My question is: Why did a spa win over an individual person in the Seven Daysies Best Massage/Body Worker category ["All the Best," July 30]? It seems to me Cynthea's Spa should have been under "best spa" only.
Steele of Commonhealth Massage was a finalist in the category.
I loved the Daysies edition ["All the Best," July 30]. However, having been a vegetarian for 40 years and eating out in Burlington about three times a week, I need to point out that the city finally has a world-class vegetarian restaurant: Revolution Kitchen. Even Ryan Adams recently gave them a shout out from the Flynn stage, which shows this travesty needs to be righted and they should be awarded an honorable Daysie!
I really hate to throw cold water on the annual Seven Daysies readers' poll ["All the Best," July 30], but your new category of Best College Radio Station is patently unfair to those stations that are located outside Chittenden County.
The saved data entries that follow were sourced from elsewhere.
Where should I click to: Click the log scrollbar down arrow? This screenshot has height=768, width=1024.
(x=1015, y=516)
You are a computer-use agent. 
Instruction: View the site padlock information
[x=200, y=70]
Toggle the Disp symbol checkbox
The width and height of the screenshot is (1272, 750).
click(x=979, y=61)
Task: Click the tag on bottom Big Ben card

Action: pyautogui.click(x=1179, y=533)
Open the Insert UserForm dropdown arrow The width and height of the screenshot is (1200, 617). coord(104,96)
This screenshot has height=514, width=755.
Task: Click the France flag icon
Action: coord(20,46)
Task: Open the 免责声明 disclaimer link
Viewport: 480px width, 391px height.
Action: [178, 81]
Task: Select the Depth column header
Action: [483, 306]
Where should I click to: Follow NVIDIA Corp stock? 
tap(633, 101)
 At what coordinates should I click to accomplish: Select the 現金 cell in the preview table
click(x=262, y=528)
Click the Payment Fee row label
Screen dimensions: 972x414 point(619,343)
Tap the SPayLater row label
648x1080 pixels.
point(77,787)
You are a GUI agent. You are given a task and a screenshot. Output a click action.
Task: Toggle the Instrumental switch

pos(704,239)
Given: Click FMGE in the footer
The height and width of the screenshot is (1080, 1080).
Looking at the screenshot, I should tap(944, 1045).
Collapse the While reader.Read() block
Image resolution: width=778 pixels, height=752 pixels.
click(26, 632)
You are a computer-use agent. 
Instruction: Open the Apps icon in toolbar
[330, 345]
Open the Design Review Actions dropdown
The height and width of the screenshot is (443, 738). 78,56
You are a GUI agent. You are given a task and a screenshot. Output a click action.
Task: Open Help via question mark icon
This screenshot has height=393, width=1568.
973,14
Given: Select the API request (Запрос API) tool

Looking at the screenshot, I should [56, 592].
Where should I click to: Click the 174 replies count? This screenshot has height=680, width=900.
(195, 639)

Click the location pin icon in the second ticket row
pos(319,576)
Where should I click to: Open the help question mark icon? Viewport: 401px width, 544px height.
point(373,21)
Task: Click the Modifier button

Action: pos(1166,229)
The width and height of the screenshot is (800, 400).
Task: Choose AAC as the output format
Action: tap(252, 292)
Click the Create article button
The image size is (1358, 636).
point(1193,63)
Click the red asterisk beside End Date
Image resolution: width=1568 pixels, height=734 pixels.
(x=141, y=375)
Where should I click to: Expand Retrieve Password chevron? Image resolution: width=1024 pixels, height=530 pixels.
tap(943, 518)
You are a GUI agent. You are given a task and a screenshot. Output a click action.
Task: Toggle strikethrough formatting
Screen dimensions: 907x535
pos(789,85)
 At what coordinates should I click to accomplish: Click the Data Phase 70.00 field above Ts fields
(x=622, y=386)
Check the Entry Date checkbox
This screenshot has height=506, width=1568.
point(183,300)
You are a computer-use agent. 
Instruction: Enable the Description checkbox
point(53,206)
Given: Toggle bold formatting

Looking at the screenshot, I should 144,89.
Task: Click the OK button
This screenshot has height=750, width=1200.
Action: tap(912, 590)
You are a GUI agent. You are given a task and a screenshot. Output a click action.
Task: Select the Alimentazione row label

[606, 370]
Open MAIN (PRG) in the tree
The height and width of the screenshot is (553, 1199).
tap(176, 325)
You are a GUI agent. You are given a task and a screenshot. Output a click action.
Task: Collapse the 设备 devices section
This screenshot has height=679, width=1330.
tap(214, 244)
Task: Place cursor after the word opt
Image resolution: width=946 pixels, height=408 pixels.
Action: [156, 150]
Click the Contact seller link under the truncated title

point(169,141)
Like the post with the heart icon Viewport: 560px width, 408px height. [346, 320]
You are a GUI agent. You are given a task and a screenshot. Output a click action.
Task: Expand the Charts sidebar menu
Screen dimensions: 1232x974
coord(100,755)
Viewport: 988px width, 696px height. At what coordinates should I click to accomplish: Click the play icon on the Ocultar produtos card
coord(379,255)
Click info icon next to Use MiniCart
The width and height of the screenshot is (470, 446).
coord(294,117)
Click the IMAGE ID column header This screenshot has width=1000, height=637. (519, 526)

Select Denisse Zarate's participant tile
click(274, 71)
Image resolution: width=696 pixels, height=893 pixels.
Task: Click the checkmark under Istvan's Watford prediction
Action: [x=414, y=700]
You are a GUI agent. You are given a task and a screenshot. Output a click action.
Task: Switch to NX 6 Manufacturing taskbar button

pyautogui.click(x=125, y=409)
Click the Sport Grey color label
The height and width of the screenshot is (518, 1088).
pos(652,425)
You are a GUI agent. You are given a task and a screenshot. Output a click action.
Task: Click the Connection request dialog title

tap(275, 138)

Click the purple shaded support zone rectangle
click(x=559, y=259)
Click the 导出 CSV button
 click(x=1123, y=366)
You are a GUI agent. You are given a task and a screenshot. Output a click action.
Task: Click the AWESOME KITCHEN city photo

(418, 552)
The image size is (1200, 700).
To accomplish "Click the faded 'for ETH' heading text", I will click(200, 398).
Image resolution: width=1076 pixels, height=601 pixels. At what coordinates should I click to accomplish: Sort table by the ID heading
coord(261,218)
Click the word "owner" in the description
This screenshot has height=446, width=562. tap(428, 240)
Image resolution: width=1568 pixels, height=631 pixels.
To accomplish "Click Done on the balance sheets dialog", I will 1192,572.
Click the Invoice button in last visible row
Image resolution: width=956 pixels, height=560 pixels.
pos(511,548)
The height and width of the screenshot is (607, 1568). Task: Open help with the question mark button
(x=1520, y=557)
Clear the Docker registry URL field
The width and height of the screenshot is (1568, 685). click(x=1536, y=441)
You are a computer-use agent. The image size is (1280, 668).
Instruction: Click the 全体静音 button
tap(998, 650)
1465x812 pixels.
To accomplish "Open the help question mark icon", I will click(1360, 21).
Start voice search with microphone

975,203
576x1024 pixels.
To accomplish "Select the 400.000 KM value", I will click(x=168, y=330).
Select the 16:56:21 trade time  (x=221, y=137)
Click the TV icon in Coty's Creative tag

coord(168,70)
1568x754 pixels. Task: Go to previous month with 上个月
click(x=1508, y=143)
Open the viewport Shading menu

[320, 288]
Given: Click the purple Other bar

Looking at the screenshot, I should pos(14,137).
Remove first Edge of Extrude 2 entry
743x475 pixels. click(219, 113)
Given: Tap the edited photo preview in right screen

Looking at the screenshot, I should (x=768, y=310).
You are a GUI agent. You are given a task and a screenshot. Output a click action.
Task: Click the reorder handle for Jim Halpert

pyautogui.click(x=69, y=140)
Unlike most commercial radio stations and Vermont Public Radio, which can be heard through much of northern and central Vermont, most college radio stations have limited signal reach. Daysies winner WRUV-FM at the University of Vermont in Burlington, with its 460-watt signal, can be heard as far north as Milton, as far south as Vergennes, and as far east as Richmond and Jericho.
On the flip side, two of the other four finalists — WGDR-FM at Goddard College in Plainfield and WJSC-FM at Johnson State College — cannot be heard anywhere in Chittenden County. The third, WRMC-FM at Middlebury College, can be heard in Chittenden County only in its southernmost regions. The fourth finalist, WWPV at Saint Michael's College in Colchester, has a weak 100-watt signal that can barely be heard even in South Burlington.
It's therefore no wonder, given that the majority of Seven Days readers live in Chittenden County, that WRUV-FM's win was, by the editors' own admission, no contest. For next year's Daysies, I strongly suggest that the Best College Radio Station category be split between inside and outside Chittenden County. Otherwise, the other stations don't have a ghost of a chance of winning.
Sanders is a smooth-jazz and R&B DJ at WGDR-FM.